▶ **Document excerpt**:
It can be exhausting. Especially if you are new to all of this.

I recently asked our awesome private Facebook group to share questions they’ve been asked about eating a plant based diet that they have a hard time answering. I got hundreds of questions. Many of these questions I have been asked in the past, some I have not.

Because I’ve never eaten meat in my life, been vegan since 2009 and whole food plant based since 2014, I have a lifetime of practice answering questions from very concerned individuals who are absolutely baffled about my diet.

Questions come from curiosity. And so, anyone curious enough to ask me about my diet is interested in the answer, no matter how crass the questions might sound.

I am going to dedicate a few blog posts over the next few months to share with you how I would answer the questions that our community gets tripped up on.

Keep in mind, this is how I would personally answer these questions. You will eventually find your own footing with this. That said, if you want to snag my answers, go for it. Here are a few things to know about me before I get to answering some questions.

  • I never, ever try to convince people to eat like me or that my way of eating is better than anyone else’s. I eat how I want to eat. Other people eat how they want to eat. I will never judge anyone for eating differently than me, even if they judge me.
  • I never enter combat mode. This is not a game to win. Sometimes people are satisfied with my answers, sometimes they think they’re crap. That’s okay, it doesn’t matter. This is not a competition.
  • I eat this way because this is how I want to eat. Not because I saw a movie. Not because I read about it in a magazine. Not because I scoured over scientific journals and concluded it was the best. Not because someone told me that I should. I eat this way because I love this way of eating. I eat this way because personally, I can’t imagine putting animals in my mouth and chewing. It doesn’t even make sense in my brain (not a judgement about people who do, just a fact about me). I eat this way because I honestly prefer eating plants more than anything else. I eat this way because it feels right all the way to my bones. I eat this way because it feels good and keeps me happy and healthy.
  • I am terrible at debating, and I hate doing it. There are studies out there that will back up nearly anything a person wants to defend, so counting on respectable, legitimate, unbiased scientific studies doesn’t always help. If a conversation turns to debate mode, I exit the conversation because I don’t feel the need to justify or defend my personal food choices. I try to keep my answers short and sweet and not get into the nitty gritty details.

Here are the first 10 questions in this multiple part series.

1: How do you get enough calcium if you don’t eat dairy?

I get plenty of calcium from all the plants I eat! Beans and dark leafy greens are loaded with calcium. I eat beans and greens every day, so getting enough calcium isn’t an issue.

Most people don’t realize that having strong bones isn’t just about getting enough calcium, it’s also about keeping that calcium in the body. I make sure that all the calcium I get from plants stays in my body by keeping my body active, not smoking, and getting plenty of vitamin D.

▶ **Short task**: Reproduce everything in the plant-based diet post from "1: How do you" down to "of vitamin D.", word for word.

▶ **Data shown**:
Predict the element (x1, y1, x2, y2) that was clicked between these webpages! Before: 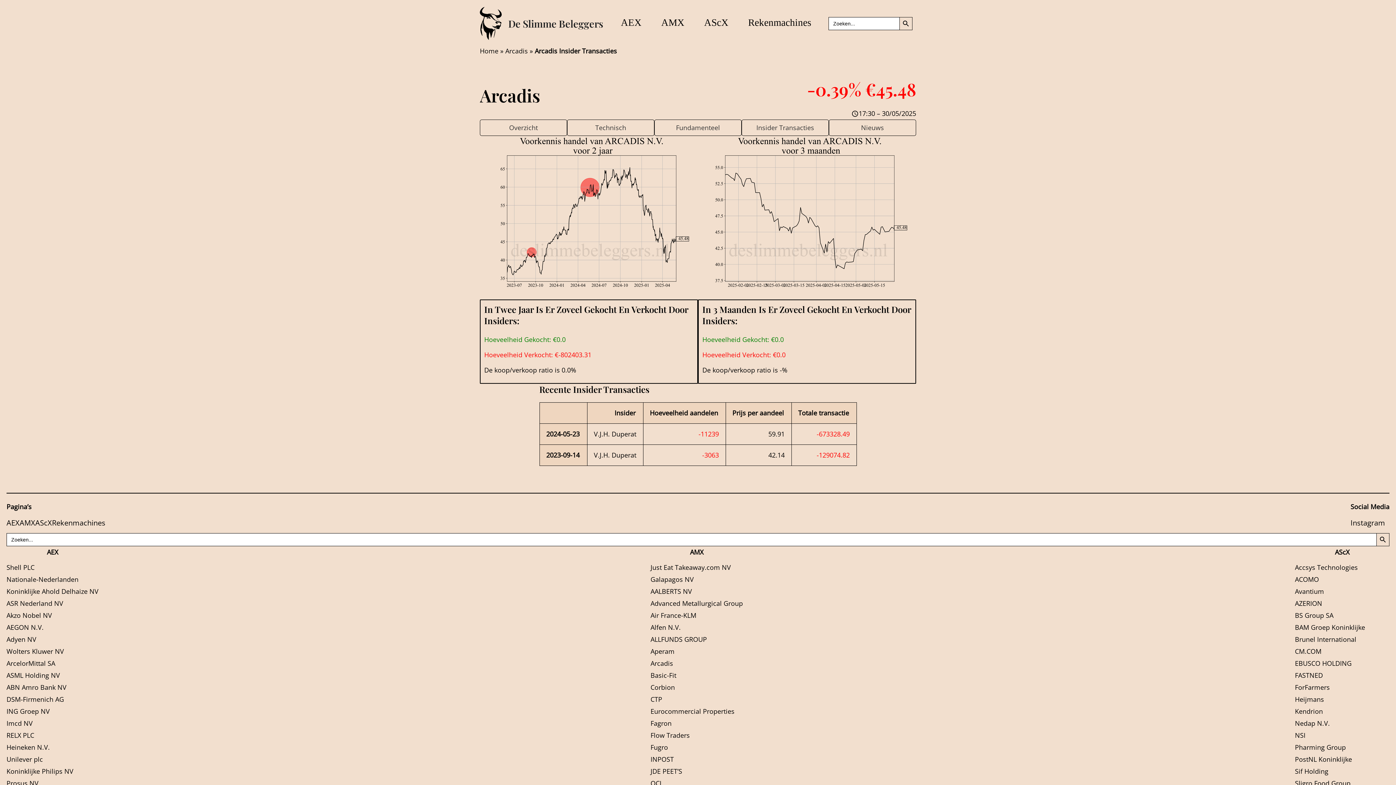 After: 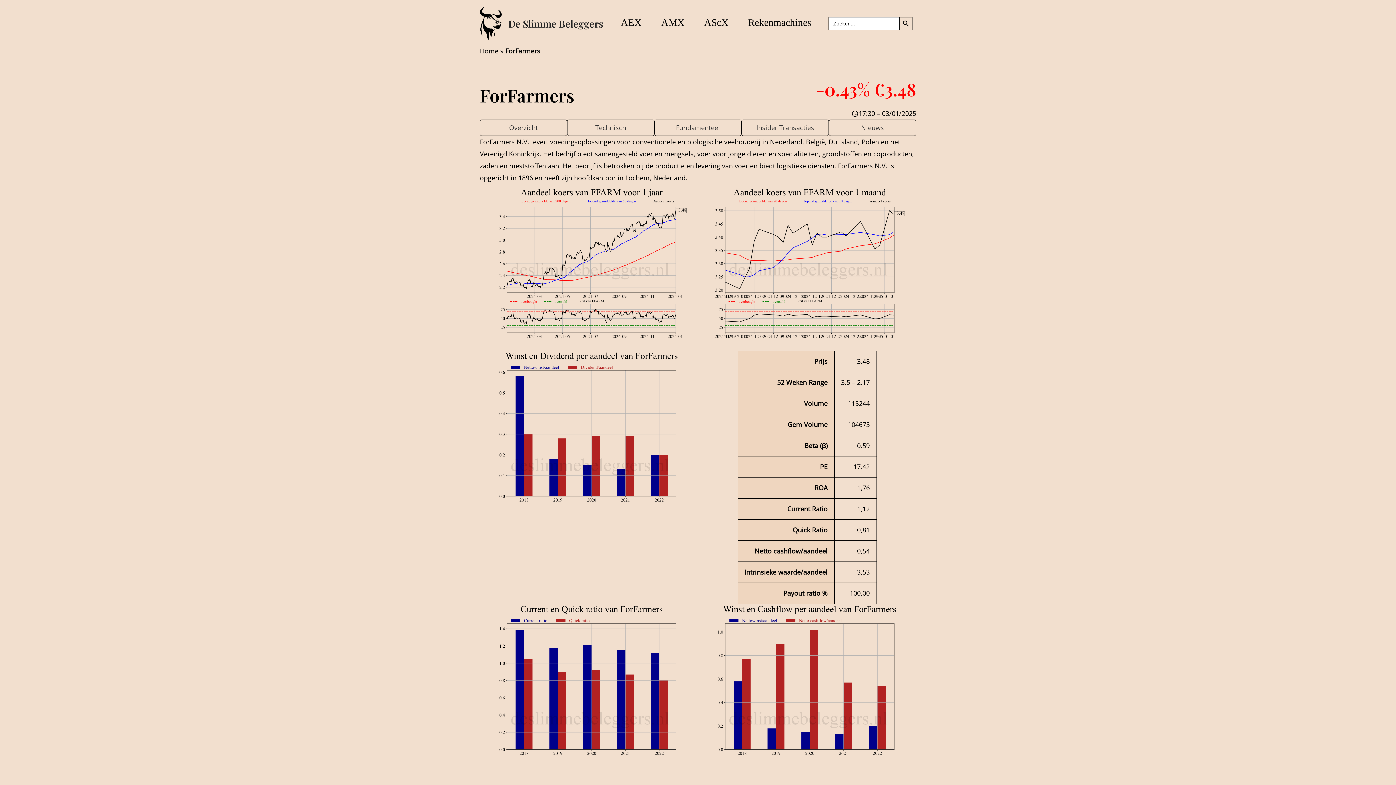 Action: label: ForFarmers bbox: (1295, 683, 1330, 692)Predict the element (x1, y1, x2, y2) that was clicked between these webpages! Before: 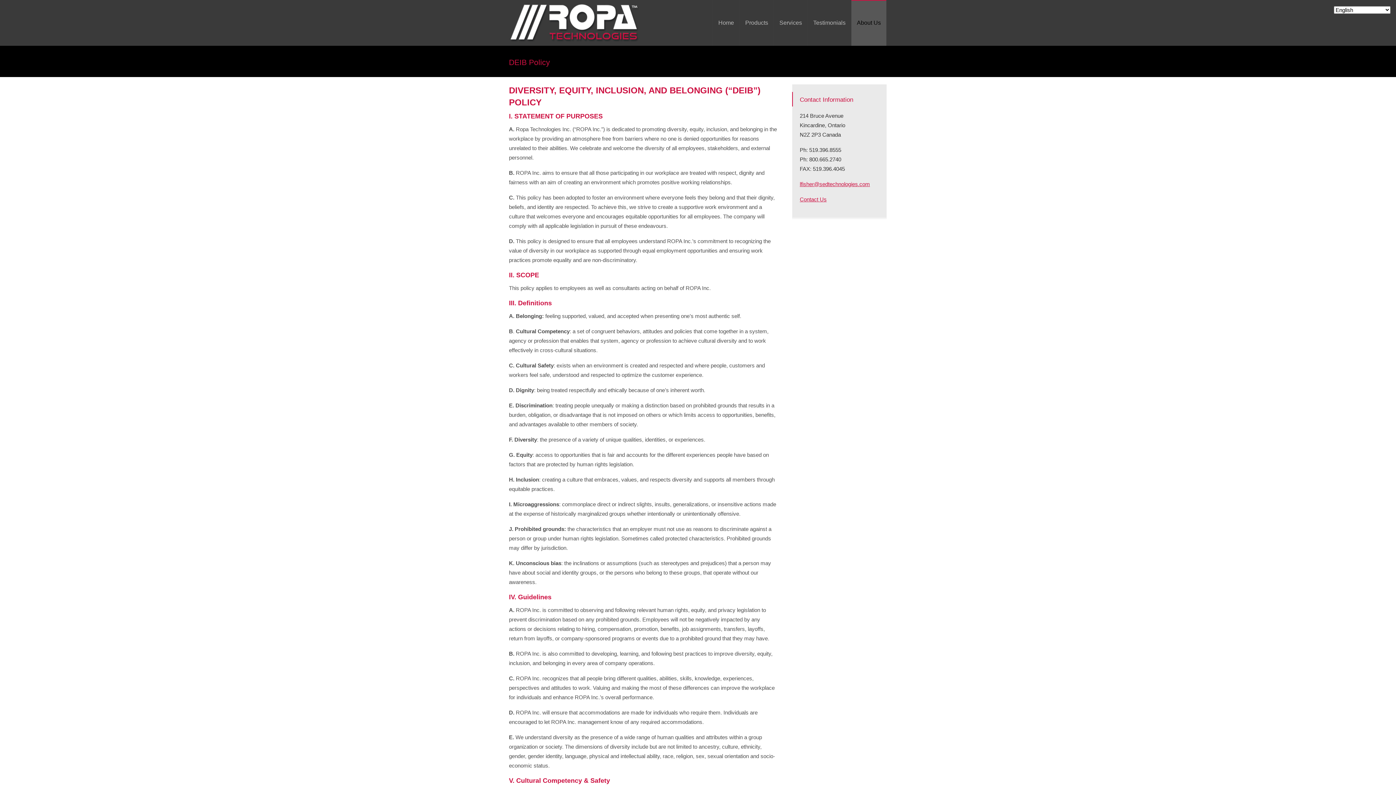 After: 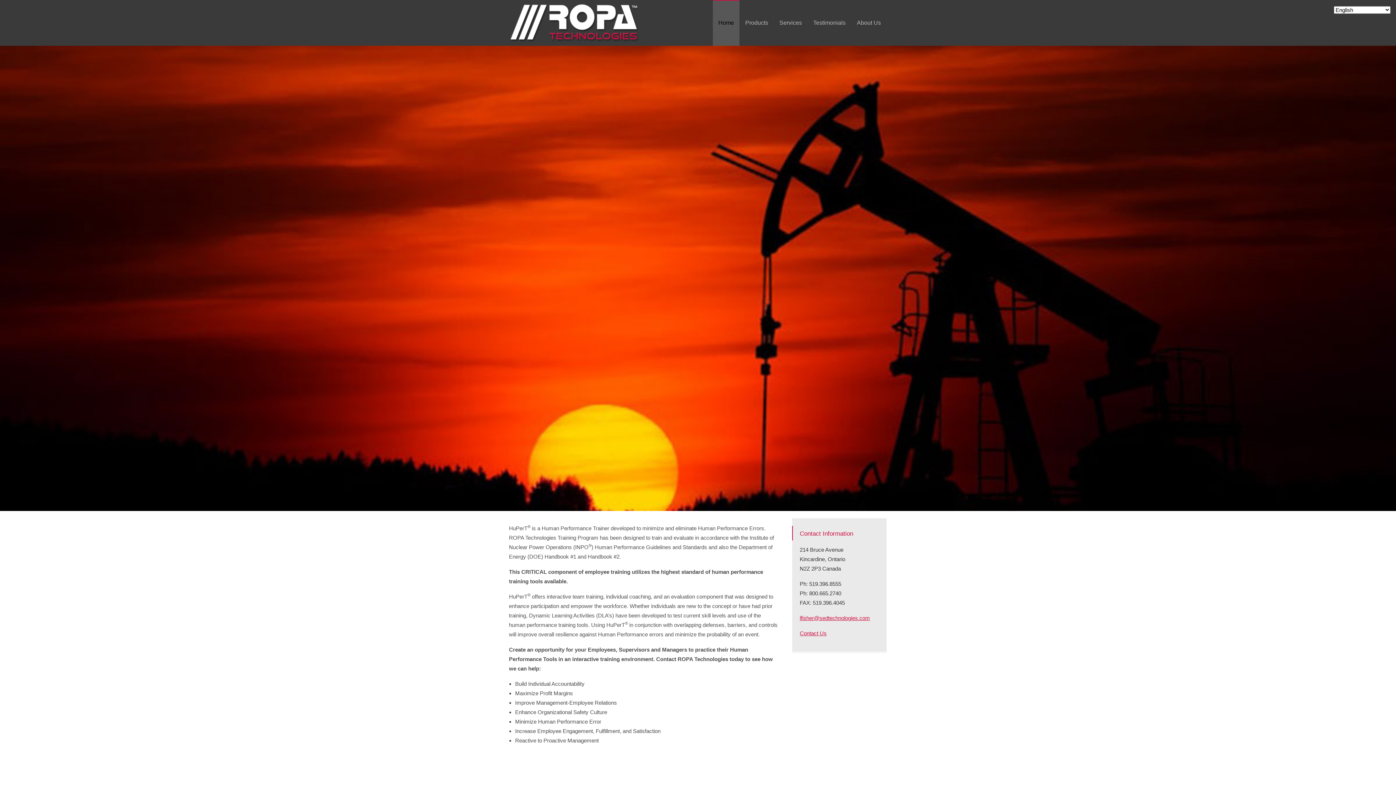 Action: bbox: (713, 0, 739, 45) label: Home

▶ **Exercise output**:
1: How do you get enough calcium if you don’t eat dairy?

I get plenty of calcium from all the plants I eat! Beans and dark leafy greens are loaded with calcium. I eat beans and greens every day, so getting enough calcium isn’t an issue.

Most people don’t realize that having strong bones isn’t just about getting enough calcium, it’s also about keeping that calcium in the body. I make sure that all the calcium I get from plants stays in my body by keeping my body active, not smoking, and getting plenty of vitamin D.